EXERCISE REQUIREMENTS ->
[1] In the news report on Centennial Hills Hospital, how was the 87-year-old woman sent home after her discharge?
[2] Pick up the news report on Centennial Hills Hospital after its last sentence and keep writing it.

EXCERPT TO READ ->
BEGIN
LAS VEGAS (KSNV) — The Bureau of Health Care Quality and Compliance reports that there are currently seven admission, discharge and transfer rights allegations against Centennial Hills Hospital.
Six have yet to be investigated but five are related to discharging patients, according to the state.
The hospital was listed as a defendant in a lawsuit two weeks ago regarding the unsafe discharge of an 87-year-old woman in January 2021. The lawsuit claims she was discharged around 1 a.m. and placed in a Lyft to go home without hospital staff notifying her caretaker or family. A situation that attorney Jennifer Morales, a partner with Claggett and Sykes Law Firm said happens more frequently now.
“It's an uphill trend right now,” Morales said. She also attributes certain reasons to why it’s likely happening. “It could be capacity issues. Other times it's what type of insurance do they have and what coverages do they have without insurance.”
When a client does come in with an unsafe discharge or patient dumping case allegation, she said there’s another issue.
"What I'm seeing in cases are those investigations are not happening internally,” she said. “We'll ask for incident reports, and they don't have them. So, if there was no incident report, there's no investigation and if there's no investigation, there's no corrective action plan to figure out how to fix it.”
She said along with internal investigations lacking, so is self-reporting.
“The system that's in place, a hospital would have to self-report that they discharged that patient too early unless, it's a situation where another hospital received the patient and then that receiving hospital would have to report to the state. So, in a situation like that, you're still relying on another facility telling on another one, right? So, one corporation telling on another corporation. So, I think that's one problem, just the way the reporting system works.”
END
AVAILABLE DATA ->
BEGIN
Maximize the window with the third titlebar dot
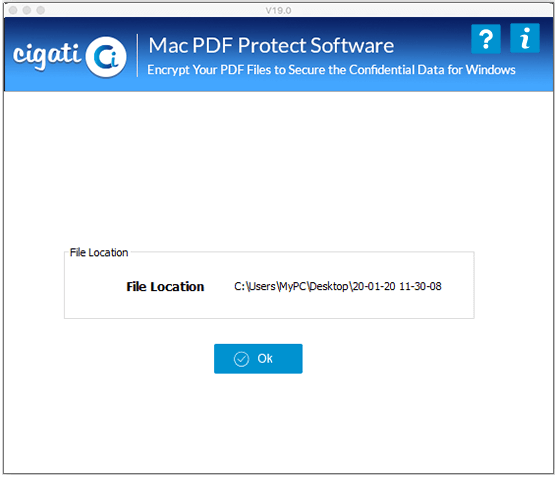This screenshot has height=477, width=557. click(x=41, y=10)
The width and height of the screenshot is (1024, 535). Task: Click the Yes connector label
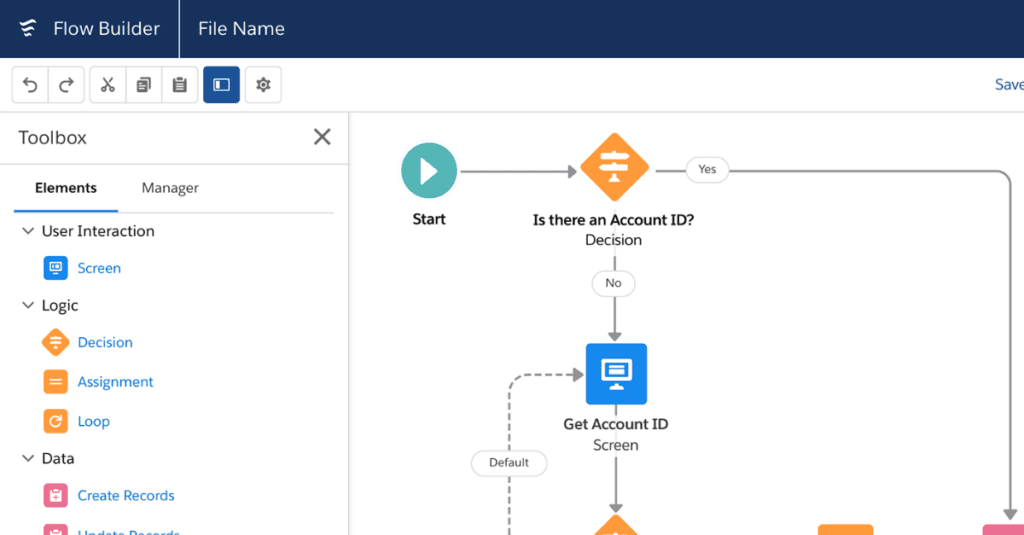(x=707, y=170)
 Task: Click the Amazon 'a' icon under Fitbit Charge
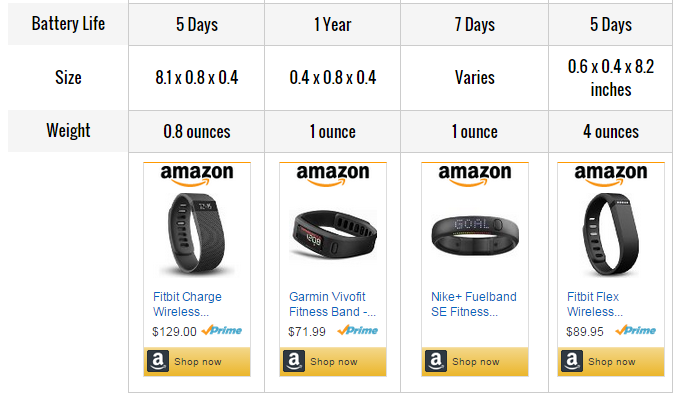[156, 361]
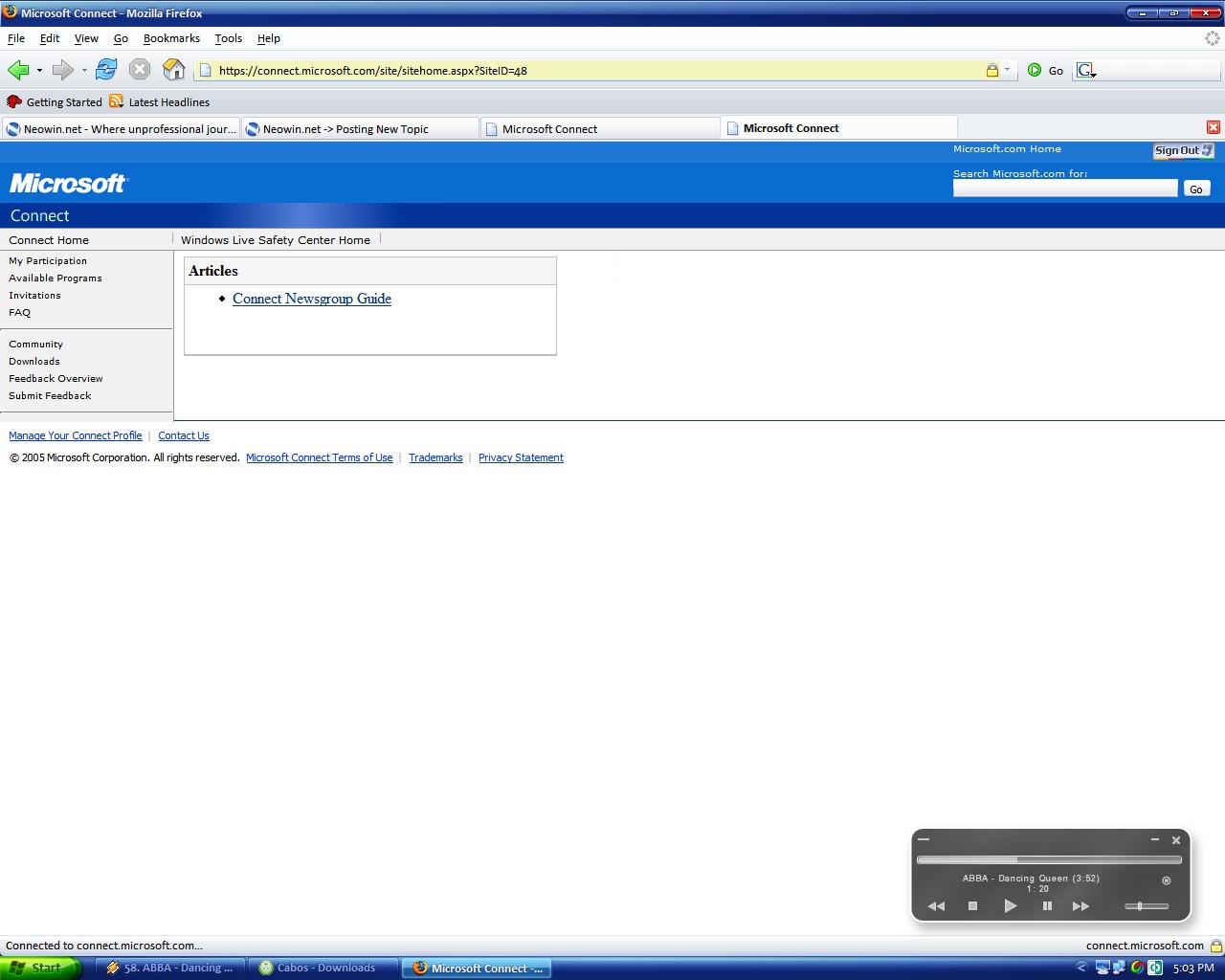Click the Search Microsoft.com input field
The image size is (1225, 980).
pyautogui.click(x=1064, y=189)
END
ANSWERS GIVEN ->
[1] She was placed in a Lyft around 1 a.m.

[2]
All hospitals in Nevada are required to follow regulations regarding proper patient discharge. It is the hospital's responsibility to assess individual patients’ needs and involve different type of personnel to meet those needs according to the state.
However, Morales said not all hospitals follow the law.
“I've seen cases where patients have gone into the emergency room with spinal emergencies that need immediate surgery and they don't even do MRI scans or CT scans or whatever the necessary radiology tests are, and then they discharge,” she said “(They’ll say) go see your orthopedic doctor. Go see your pain management doctor without seeing what the film is showing is going on. They just discharge the patient out and then the patient winds up being paralyzed.”
As for why hospitals may push patients out, Morales said it comes down to money.
“I think that profits are put over patient safety. We see that all the time.”